Residents of a new housing estate on the outskirts of Monmouth fear they are risking their lives by having to cross a busy road to walk into town.
Concerns are being raised about the suitability and safety of the main access path which links the King’s Wood Gate development with local schools and the town centre.
The path crosses the Link Road at the Wonastow Road junction, described by pedestrians as “extremely dangerous” due to its width, blind bends and speeding traffic.
They claim it is impossible to see oncoming vehicles without stepping out into the road, despite minor improvement works recently undertaken by Monmouthshire County Council.
Plans are now being drawn up to develop an alternative route - through a field, the Wonastow Road Industrial Estate and the back of King’s Fee - into a public footpath.
This would connect King’s Wood Gate with the zebra crossing on Wonastow Road at the end of Williams Field Lane using Section 106 funds from the developer, David Wilson Homes.
But residents feel the proposed footpath is unsuitable and will take a “considerable amount of time” to make accessible for wheelchair users, bikes, mobility scooters and pushchairs.
Monmouth MP David Davies walked the path with Jamie Treharne, County Councillor for Overmonnow. They were joined by King’s Wood Gate resident Chris Baber and his neighbour Rebecca Shalliday.
“It seems residents have two options: cross a dangerous road or use a restricted and unlit gravel/mud path which runs between industrial units, is overgrown, graffitied and littered with broken glass and dog mess,” said Mr Davies.
“Neither are fit for purpose and I can understand why people would think twice about walking down a narrow, hemmed in path on a deserted industrial estate at night.”
Mr Baber explained there is a section of the proposed footpath between two industrial units linking Wonastow Road Industrial Estate West and Wonastow Road Industrial Estate East that is causing concern, as its location does not allow for any real development or improvement to make it safe and suitable for all users.
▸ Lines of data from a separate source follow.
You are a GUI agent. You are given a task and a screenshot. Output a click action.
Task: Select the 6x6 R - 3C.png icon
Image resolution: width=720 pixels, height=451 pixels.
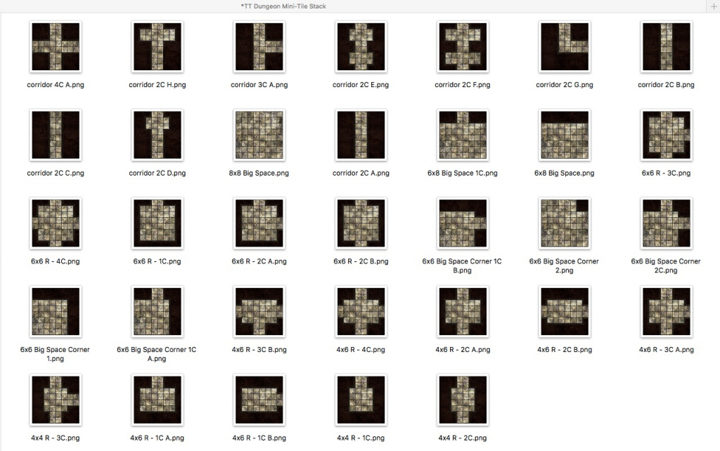(666, 135)
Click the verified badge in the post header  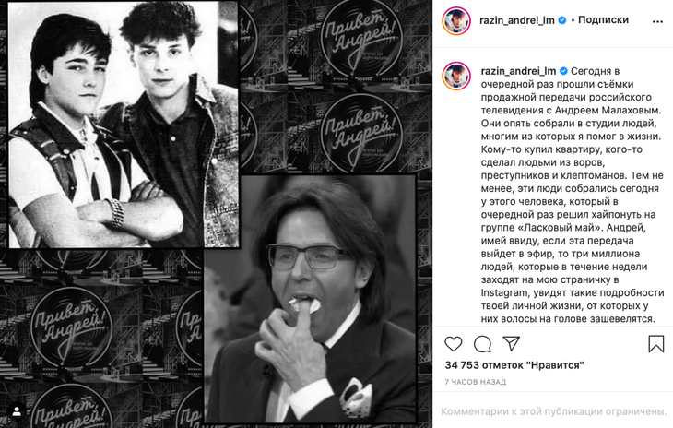point(561,20)
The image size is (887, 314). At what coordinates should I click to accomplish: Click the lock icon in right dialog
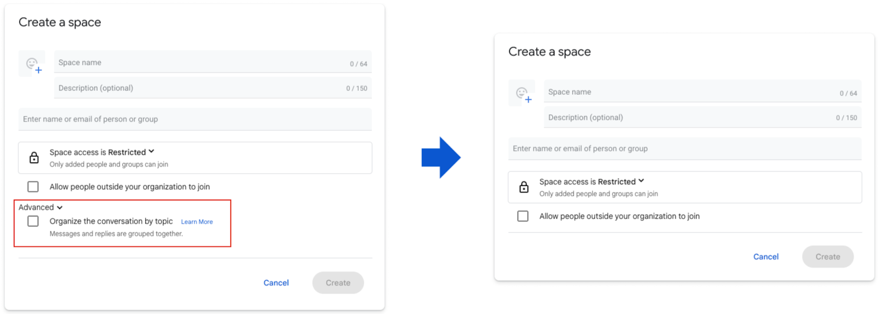tap(524, 187)
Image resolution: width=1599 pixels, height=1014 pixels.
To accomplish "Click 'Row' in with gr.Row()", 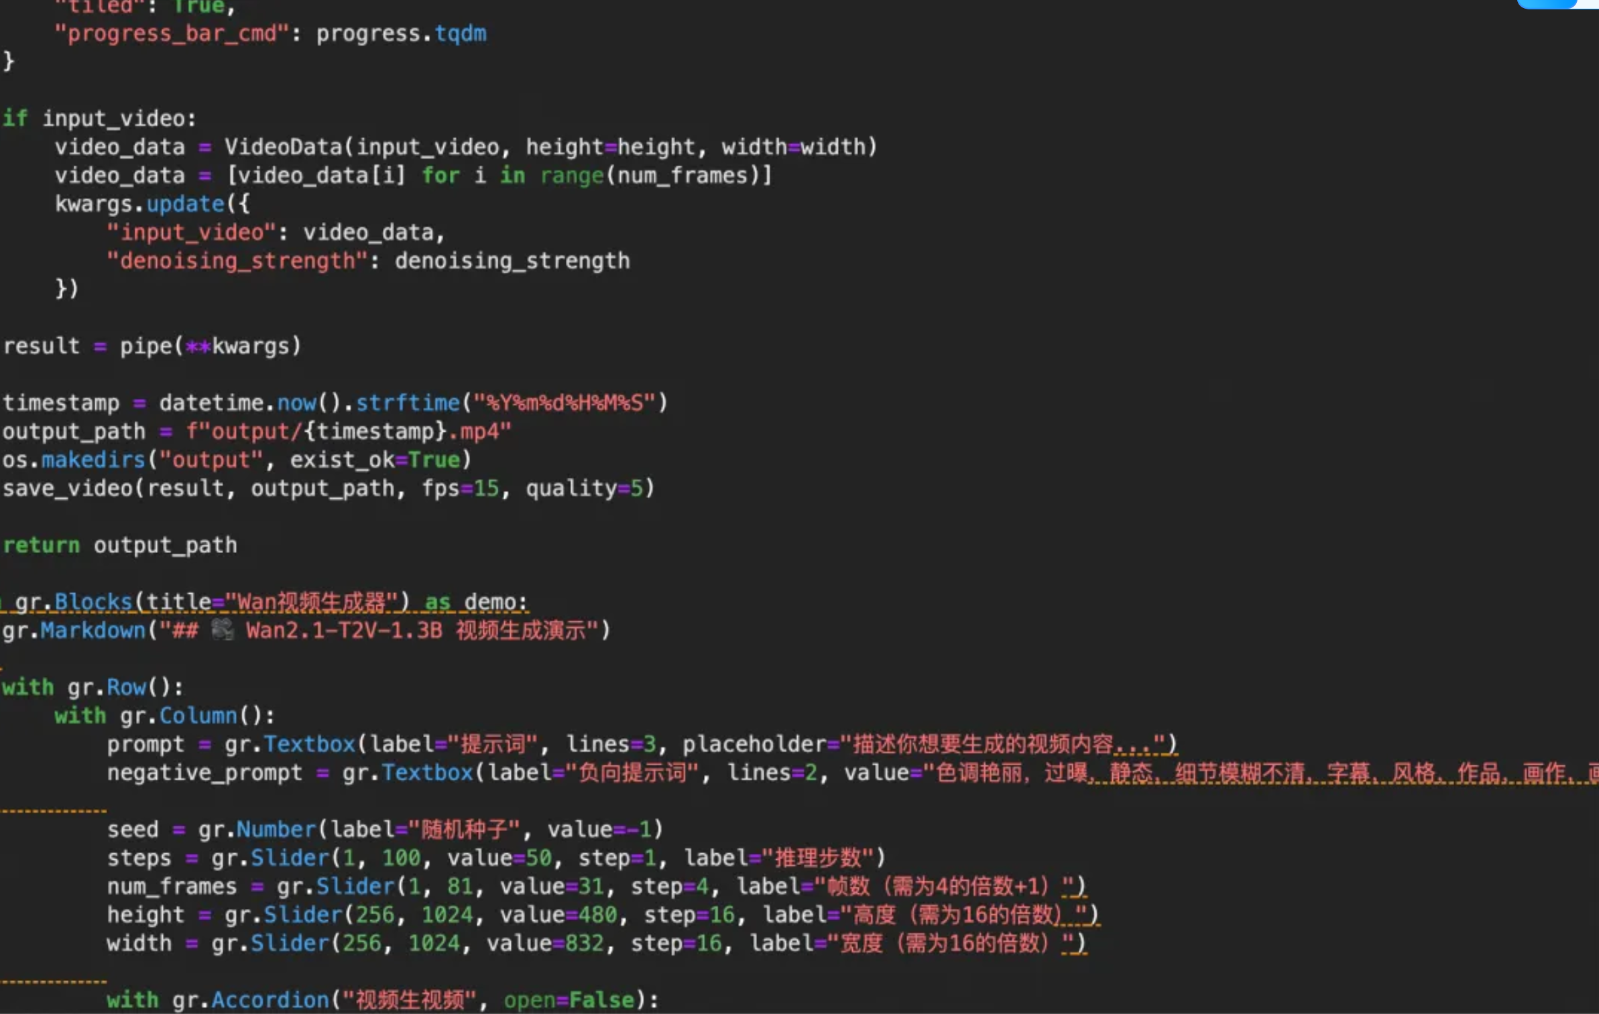I will (126, 687).
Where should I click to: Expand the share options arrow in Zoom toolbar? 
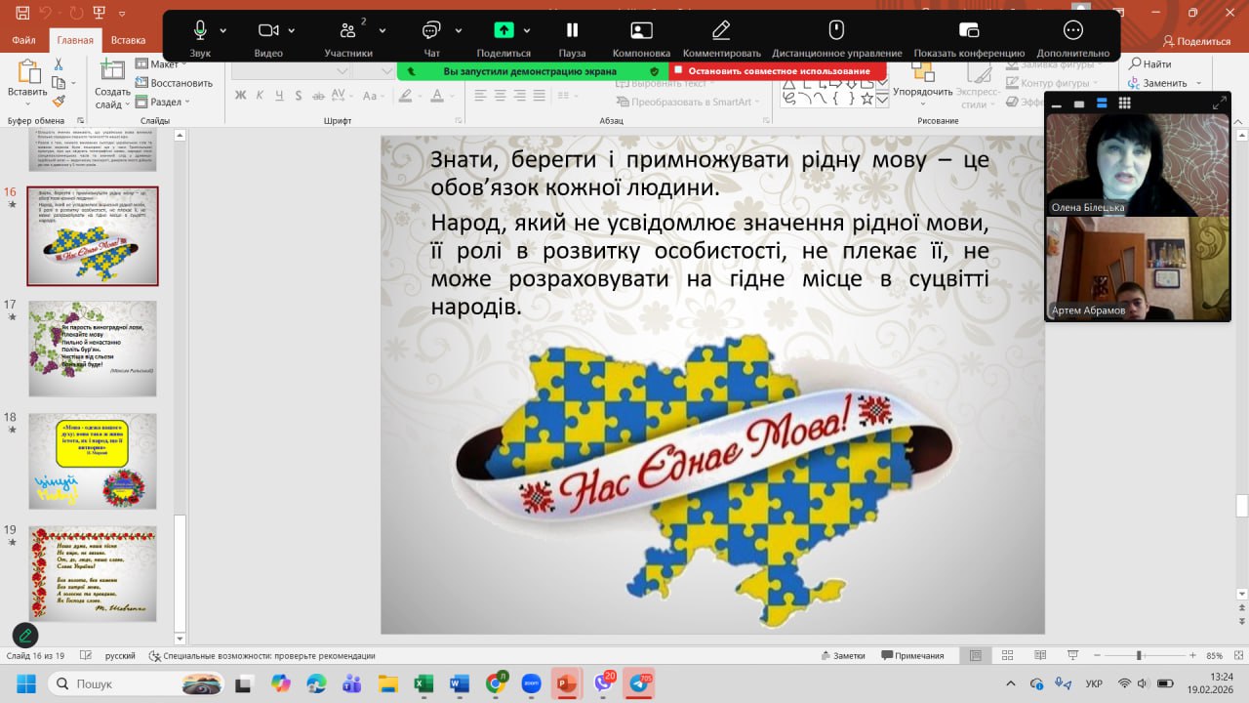click(527, 30)
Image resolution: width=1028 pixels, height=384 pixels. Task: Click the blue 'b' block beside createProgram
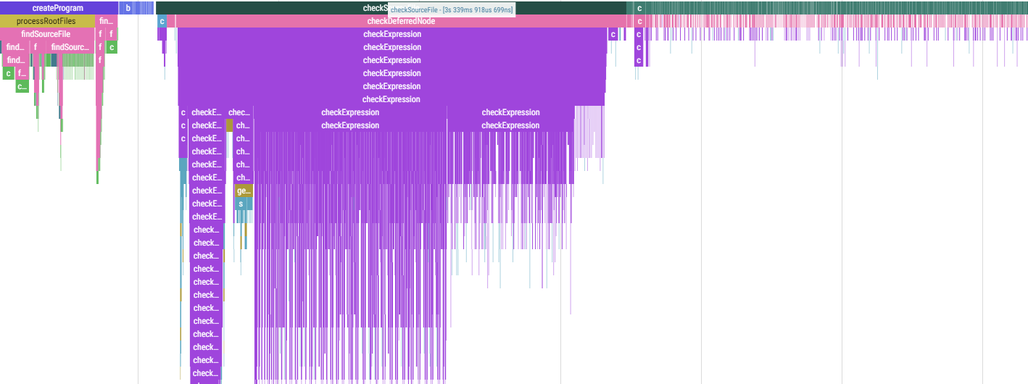coord(128,8)
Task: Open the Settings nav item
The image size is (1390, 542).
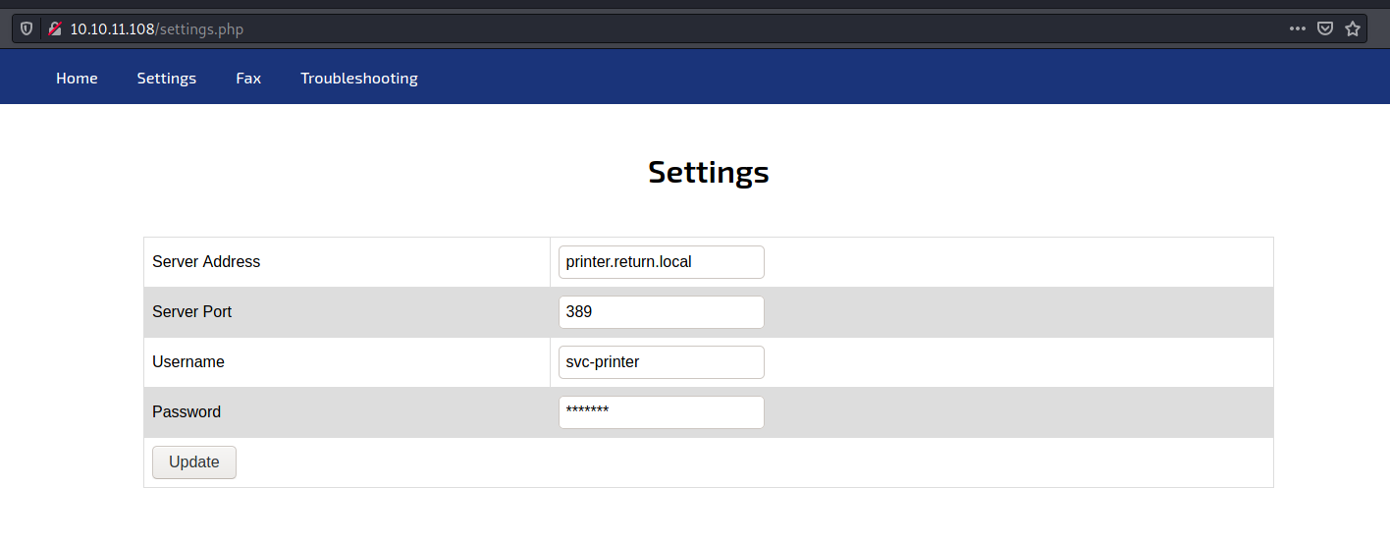Action: pyautogui.click(x=166, y=78)
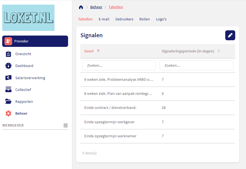The width and height of the screenshot is (246, 169).
Task: Open Salarisverwerking via its euro icon
Action: pos(8,77)

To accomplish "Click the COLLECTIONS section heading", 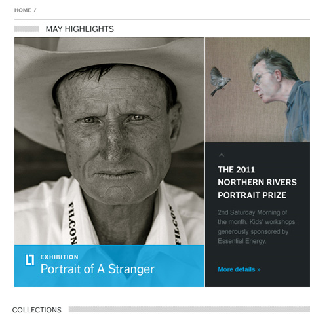I will point(37,310).
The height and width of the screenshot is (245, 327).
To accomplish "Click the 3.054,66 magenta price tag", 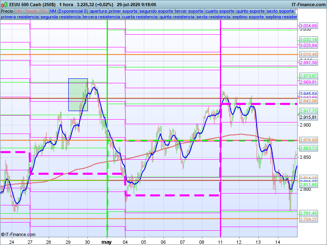I will 308,26.
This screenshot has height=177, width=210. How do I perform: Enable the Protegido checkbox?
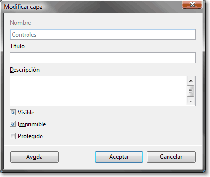coord(13,136)
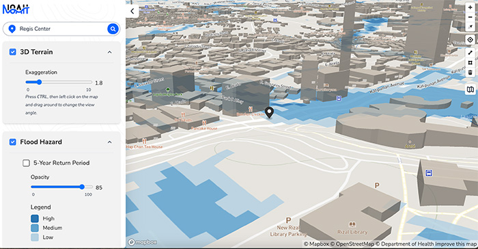Collapse sidebar with left arrow
The width and height of the screenshot is (478, 249).
132,12
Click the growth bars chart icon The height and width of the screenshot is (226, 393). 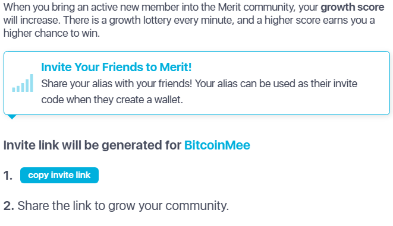coord(23,83)
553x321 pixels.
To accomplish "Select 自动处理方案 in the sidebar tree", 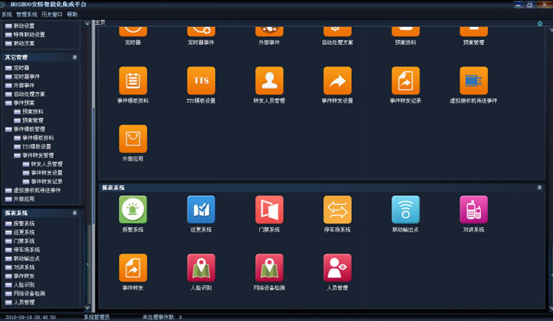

He said: “If this one particular area of the footpath is not satisfactorily addressed, then the allocated funding would be better used on improving the crossing point at Wonastow Road/Link Road.
“I do feel that if no action is taken to deal with the current state of the junction it will only be a matter of time before a serious injury or fatality occurs, having experienced a few near misses as a pedestrian myself.”
The Link Road has a speed limit of 40mph, which reduces to 30mph just meters before where the crossing point is situated. Wonastow Road has a speed limit of 30mph, however it is claimed this is “very often ignored”.
“One of the 40mph signs is in pieces on the grass verge so, presumably, someone was driving in an irresponsible fashion and hit it at a speed far greater than 40mph,” said Mr Davies.
The junction itself was created wide to accommodate lorries accessing the industrial estates. An increasing number of HGVs are also parking along Wonastow Road during peak business hours, near to the Link Road junction, which residents say is making it even more difficult to cross an already-busy road.
Mrs Shalliday, who has a seven month-old daughter, said she was “at the mercy” of people stopping to let her cross – especially with a pushchair.
“The junction is very wide and blind to both pedestrians and traffic at certain points, yet drivers approach so fast because they do not assume anyone is crossing,” she said.
“It is incredibly dangerous and I won’t cross on my own because I don’t feel safe.
“Given that the alternative footpath is unsuitable, people like myself will continue to use the route into town via Wonastow Road for the foreseeable future, hence an even greater urgency to address the safety concerns here.”
Cty Cllr Treharne said he had asked highways officials to carry out a feasibility study to see if the 30mph speed signs can be moved back to before the junction leading into Carbonne Close.
“The hedgerows need to be reduced and perhaps some sort of mirror system could be installed so pedestrians crossing from east to west can see what’s coming,” he said.
“Traffic controls at key points along Wonastow Road, such as speed bumps, would also be worth exploring.
“With regard to the proposed footpath, I hear residents’ concerns about it being narrow and dark, but it will be lit and resurfaced to my understanding.”
Mr Davies added he would be writing to highways to request a safety review of the junction and to look at whether further improvements, such as traffic calming measures or a zebra crossing, are needed.
“I will also chase for timescales for producing the plans and design of the pedestrian access between King’s Wood Gate and Williams Field Lane, and will be pushing for residents to be consulted on this,” he said.